DIRECTIONS —
The lines to repeat run from the one containing "Viewport: 1080px width, 647px" through the last line of the records below; repeat them exactly and give nothing more.

TASK INPUTS —
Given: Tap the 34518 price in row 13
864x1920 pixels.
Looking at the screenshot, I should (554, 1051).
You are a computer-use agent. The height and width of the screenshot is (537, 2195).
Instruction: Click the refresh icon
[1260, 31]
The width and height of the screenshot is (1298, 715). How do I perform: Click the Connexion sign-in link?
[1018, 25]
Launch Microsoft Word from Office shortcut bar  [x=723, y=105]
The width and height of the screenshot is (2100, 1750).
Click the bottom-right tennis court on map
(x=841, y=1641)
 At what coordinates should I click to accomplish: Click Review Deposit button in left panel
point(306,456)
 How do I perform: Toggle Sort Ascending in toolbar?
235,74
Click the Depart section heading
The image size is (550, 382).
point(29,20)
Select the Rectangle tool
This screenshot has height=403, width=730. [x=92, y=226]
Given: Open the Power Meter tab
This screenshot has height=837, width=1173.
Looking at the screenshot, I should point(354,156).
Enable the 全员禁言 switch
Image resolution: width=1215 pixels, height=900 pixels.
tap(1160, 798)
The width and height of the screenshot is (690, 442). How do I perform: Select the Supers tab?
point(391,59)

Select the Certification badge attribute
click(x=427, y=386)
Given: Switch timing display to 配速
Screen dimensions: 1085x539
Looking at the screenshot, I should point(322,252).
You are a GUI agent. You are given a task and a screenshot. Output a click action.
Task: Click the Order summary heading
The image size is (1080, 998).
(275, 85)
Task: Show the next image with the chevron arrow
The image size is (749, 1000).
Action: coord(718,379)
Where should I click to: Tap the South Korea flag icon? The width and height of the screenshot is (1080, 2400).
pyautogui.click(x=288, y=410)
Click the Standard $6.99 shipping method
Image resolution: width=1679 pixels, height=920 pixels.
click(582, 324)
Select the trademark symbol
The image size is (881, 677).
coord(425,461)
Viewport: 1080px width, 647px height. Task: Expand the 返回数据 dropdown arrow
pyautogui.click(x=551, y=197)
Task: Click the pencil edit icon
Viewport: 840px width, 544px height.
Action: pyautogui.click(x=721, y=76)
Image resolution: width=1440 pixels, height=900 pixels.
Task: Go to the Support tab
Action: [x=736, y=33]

THE COMPLETED TASK —
Viewport: 1080px width, 647px height. Task: Expand the 返回数据 dropdown arrow
pyautogui.click(x=551, y=197)
Task: Click the pencil edit icon
Viewport: 840px width, 544px height.
Action: pyautogui.click(x=721, y=76)
Image resolution: width=1440 pixels, height=900 pixels.
Task: Go to the Support tab
Action: [x=736, y=33]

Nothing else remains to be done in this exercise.